Kircher v. City of Jamestown

Hancock, Jr., J.

(dissenting). I would reverse and deny summary judgment.

In De Long v County of Erie (60 NY2d 296), the police negligently failed to respond to a 911 call after stating that the call would be answered; as a result, plaintiffs decedent was stabbed to death by an intruder. This court affirmed a judgment in favor of plaintiff. In this case, the police officer stated that he would call in the report of an ongoing crime. He negligently failed to do so; as a result, plaintiffs abductor made his escape and repeatedly raped and beat her. The difference between the two cases, the majority says, is that here there was no direct contact between plaintiff and the police as there was in De Long, and that there was no reliance by plaintiff on the assurances of aid. The majority finds the distinction critical although, concededly, "[pjlaintiff, by virtue of her unfortunate circumstances, could not communicate with the police and thus obviously could not rely on their assurances of assistance.” (Majority opn, at 257.) There is no question that plaintiffs would-be rescuers did contact police and, in reliance on the police officer’s actions, stopped their attempts to help plaintiff. In my opinion, there is no reasoned basis for distinguishing De Long and denying recovery solely because plaintiff did not herself contact police or rely on their assurances; nor do the policy reasons underlying our decisions command this result.

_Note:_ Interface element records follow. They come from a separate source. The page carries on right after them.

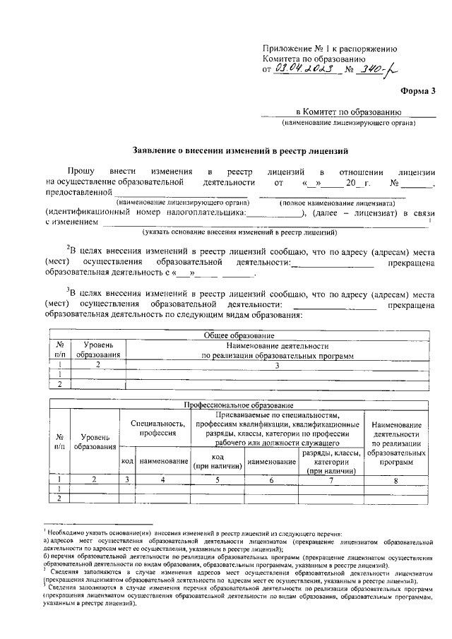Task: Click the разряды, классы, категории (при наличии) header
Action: pos(331,461)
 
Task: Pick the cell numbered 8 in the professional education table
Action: pos(396,479)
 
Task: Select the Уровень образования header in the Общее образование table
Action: pos(98,349)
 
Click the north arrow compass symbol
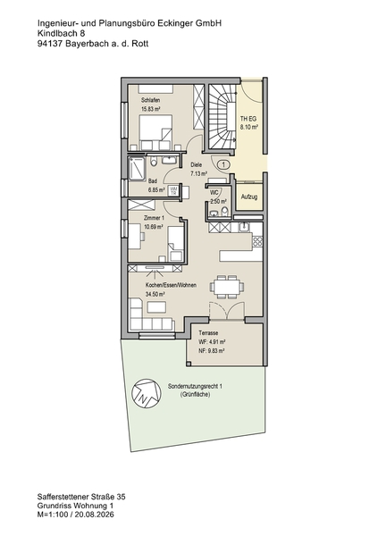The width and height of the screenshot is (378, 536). tap(147, 393)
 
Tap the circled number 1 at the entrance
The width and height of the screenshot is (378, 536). tap(223, 164)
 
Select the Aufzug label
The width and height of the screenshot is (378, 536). tap(249, 197)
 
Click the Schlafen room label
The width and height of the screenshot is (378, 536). tap(150, 100)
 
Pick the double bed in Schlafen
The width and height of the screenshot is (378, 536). tap(155, 132)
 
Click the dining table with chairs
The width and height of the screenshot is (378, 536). tap(227, 286)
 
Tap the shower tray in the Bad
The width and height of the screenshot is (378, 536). tap(137, 168)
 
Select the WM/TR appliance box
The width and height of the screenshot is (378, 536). tap(173, 191)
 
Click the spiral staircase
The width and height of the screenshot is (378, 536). tap(222, 117)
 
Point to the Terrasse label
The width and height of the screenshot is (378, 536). tap(208, 332)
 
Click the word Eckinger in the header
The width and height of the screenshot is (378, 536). tap(176, 23)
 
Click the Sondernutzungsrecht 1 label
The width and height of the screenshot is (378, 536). tap(195, 386)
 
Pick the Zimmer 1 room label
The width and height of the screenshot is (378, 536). tap(154, 218)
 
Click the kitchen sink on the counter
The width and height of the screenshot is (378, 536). tap(245, 227)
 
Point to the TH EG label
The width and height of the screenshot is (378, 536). tap(248, 119)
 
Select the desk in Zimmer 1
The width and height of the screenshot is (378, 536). tap(135, 236)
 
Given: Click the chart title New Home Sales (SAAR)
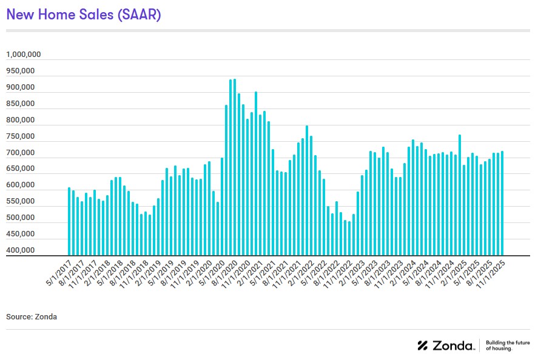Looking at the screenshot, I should (x=83, y=15).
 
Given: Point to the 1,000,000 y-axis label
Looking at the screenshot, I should (x=24, y=55).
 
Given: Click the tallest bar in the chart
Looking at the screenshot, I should (x=235, y=167).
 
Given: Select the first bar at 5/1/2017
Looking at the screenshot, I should (x=69, y=221).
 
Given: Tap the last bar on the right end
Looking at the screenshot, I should (x=502, y=203).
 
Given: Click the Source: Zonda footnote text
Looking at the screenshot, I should (x=32, y=316).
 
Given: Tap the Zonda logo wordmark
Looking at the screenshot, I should (x=446, y=345).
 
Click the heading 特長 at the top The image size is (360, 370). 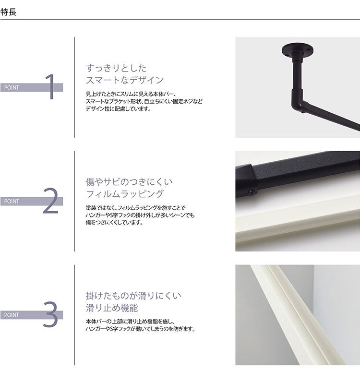tap(9, 12)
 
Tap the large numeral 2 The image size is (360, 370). tap(50, 201)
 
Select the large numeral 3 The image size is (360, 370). tap(50, 314)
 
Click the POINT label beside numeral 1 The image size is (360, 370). tap(12, 88)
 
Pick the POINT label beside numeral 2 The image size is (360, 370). tap(12, 202)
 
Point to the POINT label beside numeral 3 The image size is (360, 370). tap(12, 315)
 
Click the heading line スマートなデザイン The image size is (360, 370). tap(124, 80)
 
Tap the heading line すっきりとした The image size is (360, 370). tap(116, 68)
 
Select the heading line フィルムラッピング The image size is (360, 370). tap(124, 194)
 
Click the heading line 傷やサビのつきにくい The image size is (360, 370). tap(129, 182)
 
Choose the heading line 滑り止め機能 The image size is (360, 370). tap(112, 308)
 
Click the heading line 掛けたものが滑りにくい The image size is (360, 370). tap(133, 296)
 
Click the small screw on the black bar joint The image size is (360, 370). tap(251, 192)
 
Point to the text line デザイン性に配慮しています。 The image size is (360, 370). tap(118, 109)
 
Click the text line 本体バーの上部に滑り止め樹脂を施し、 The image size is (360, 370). tap(130, 321)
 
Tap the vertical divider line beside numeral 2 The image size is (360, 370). tap(74, 201)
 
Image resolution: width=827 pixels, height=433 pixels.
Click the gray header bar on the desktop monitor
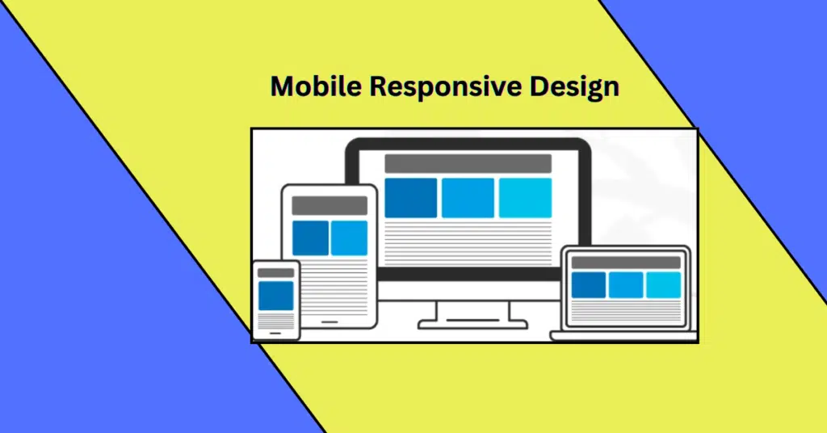pos(468,163)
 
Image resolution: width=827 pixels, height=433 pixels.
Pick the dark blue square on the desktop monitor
pos(410,198)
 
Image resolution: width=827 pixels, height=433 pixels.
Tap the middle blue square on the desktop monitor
pos(468,198)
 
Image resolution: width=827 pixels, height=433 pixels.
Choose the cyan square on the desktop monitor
pos(525,198)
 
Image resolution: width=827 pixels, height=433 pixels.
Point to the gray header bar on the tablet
pos(329,205)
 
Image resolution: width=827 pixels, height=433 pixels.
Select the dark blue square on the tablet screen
pos(310,238)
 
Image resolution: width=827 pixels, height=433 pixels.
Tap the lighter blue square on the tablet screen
pos(349,238)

*261In De Long, as here, the police undertook the duty to act on the report and gave assurances of aid; there was reliance on those assurances; and the reliance on the assurances provided the causal link between the police negligence and the harm to the victim.1 How can it matter that in De Long it was the injured party, herself, who relied on the police assurances, while here it was those who could have helped and did not? There is no logical reason for the distinction and the majority offers none.2

Nor, in my view, can there be a rational policy reason for differentiating this case from De Long. In both cases the police themselves had undertaken the duty to act. Here, as in De Long, the police stated that they would respond to a call. The decision to act was made. Thus, neither required a governmental determination of how police resources should be allocated (see, majority opn, at 256). The sole policy basis for the distinction offered by the majority is that the "requirement of direct contact, which is closely related to the element of reliance, serves to rationally limit the class of persons to whom the municipality’s duty of protection runs” (majority opn, at 257). In short, the reason for the limitation is the limitation itself.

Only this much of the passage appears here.